Create mapping statistic summary. Look for high percentages of mapped and unique reads, and low percentages of multimapped reads.

In [1]:
%%bash
# cd ~/work/data
# name="0531"
# bamfile="$name.bam"
cd ~/work/data/processed
name="bioliquid_run2"
bamfile="bioliquid_run2.bam"
# bamfile="$name.sort.bam"
bam_stat.py -i $bamfile > $name_bam_stat.txt

[W::hts_idx_load3] The index file is older than the data file: bioliquid_run2.bam.bai
Load BAM file ...  Done


View distribution of deletions across reads.

In [2]:
!pwd

/home/jovyan/work/code/bioliquid-nanopore


In [None]:
%%bash
# cd ~/work/data
# name="0531"
# bamfile="0531.sort.bam"
cd ~/work/data/processed
name="bioliquid_run2"
bamfile="bioliquid_run2.bam"
readlength=101

deletion_profile.py -i $bamfile -o $name -l $readlength 
!Rscript $name.deletion_profile.r

View distribution of insertions across reads.

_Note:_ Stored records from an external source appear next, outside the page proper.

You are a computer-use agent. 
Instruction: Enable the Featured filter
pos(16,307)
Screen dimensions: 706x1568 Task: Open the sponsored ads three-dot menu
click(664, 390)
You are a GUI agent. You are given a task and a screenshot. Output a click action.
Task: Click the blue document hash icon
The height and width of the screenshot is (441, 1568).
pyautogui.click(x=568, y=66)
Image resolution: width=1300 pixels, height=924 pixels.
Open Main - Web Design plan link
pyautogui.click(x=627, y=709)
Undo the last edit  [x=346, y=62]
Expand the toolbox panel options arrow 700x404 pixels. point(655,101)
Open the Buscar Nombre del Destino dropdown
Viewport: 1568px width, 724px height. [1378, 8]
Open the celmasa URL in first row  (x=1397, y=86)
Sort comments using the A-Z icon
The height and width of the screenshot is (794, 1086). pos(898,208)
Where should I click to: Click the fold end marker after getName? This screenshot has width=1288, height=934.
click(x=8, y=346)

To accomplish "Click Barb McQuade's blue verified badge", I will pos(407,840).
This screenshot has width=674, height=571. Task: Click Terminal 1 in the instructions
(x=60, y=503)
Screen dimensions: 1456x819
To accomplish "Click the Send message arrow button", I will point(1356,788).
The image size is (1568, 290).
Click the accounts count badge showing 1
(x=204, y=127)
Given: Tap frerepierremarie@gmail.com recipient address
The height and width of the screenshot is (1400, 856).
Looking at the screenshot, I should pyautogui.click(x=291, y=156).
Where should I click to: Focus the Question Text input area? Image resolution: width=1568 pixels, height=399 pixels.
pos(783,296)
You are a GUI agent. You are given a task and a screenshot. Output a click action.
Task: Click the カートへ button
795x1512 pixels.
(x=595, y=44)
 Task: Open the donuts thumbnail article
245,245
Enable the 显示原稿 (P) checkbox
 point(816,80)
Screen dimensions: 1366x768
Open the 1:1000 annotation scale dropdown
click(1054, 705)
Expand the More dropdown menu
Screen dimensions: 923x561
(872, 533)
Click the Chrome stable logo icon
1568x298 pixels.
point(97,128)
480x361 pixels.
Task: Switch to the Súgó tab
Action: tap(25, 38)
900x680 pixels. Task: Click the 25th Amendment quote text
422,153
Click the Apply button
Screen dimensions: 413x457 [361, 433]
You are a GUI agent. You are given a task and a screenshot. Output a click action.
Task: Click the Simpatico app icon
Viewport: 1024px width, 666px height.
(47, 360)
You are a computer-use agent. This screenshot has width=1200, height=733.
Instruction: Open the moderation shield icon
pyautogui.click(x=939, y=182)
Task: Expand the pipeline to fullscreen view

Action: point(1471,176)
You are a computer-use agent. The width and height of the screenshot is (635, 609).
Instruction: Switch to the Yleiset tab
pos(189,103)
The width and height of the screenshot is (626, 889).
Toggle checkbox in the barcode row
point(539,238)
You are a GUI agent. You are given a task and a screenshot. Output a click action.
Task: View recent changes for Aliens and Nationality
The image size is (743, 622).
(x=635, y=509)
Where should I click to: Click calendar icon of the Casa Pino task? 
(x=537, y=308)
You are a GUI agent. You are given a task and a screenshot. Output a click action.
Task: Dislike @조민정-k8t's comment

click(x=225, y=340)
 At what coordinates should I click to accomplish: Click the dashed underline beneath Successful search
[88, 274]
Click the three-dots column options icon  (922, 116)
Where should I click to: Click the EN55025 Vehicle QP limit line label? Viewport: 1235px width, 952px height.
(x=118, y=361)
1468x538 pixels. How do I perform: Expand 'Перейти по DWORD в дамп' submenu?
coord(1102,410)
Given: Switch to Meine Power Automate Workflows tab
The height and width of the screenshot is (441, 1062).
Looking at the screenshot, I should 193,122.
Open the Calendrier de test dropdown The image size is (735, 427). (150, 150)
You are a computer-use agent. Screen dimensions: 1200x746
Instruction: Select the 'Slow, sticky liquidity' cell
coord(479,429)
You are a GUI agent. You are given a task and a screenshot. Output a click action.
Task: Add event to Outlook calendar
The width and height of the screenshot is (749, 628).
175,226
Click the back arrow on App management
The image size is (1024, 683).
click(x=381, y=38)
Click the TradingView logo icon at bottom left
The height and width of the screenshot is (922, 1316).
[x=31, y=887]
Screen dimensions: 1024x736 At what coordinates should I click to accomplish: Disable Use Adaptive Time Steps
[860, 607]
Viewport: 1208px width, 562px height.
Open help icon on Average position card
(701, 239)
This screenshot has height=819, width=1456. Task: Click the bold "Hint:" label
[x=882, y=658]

Note that deletion distribution shows counts while insertion distribution shows percentages. 

## Insertion Deletions

In [None]:
!insertion_profile.py -i $bamfile -s "PE" -o $name

View GC content distribution across reads. Look for a normal distribution.

## GC Content

In [3]:
%%bash
# cd ~/work/data
# name="0531"
# bamfile="0531.sort.bam"
cd ~/work/data/processed
name="bioliquid_run2"
bamfile="bioliquid_run2.bam"
read_GC.py -i $bamfile -o $name

[W::hts_idx_load3] The index file is older than the data file: bioliquid_run2.bam.bai
Read BAM file ...  Done
writing GC content ...
writing R script ...
/opt/conda/lib/R/bin/exec/R: error while loading shared libraries: libreadline.so.6: cannot open shared object file: No such file or directory


View nucleotide distribution across reads. A slight 5' bias is expected; look for even percentages across A, C, T, and G bases and low numbers of unspecified or unknown bases.

In [None]:
!read_NVC.py -i $bamfile -o $name -x --nx

View read quality (Phred score) distribution. Phred score = -10log10(P), where P = probability of base calling error.

## Read Quality

In [22]:
%%bash
cd ~/work/data
name="0531"
bamfile="0531.sort.bam"
read_quality.py -i $bamfile -o $name

Read BAM file ...  Done
/opt/conda/lib/R/bin/exec/R: error while loading shared libraries: libreadline.so.6: cannot open shared object file: No such file or directory


View coverage across reads. A slight 5' bias is expected; look for a normal distribution.

In [None]:
!geneBody_coverage.py -i $bamfile -r $genemodel -o $name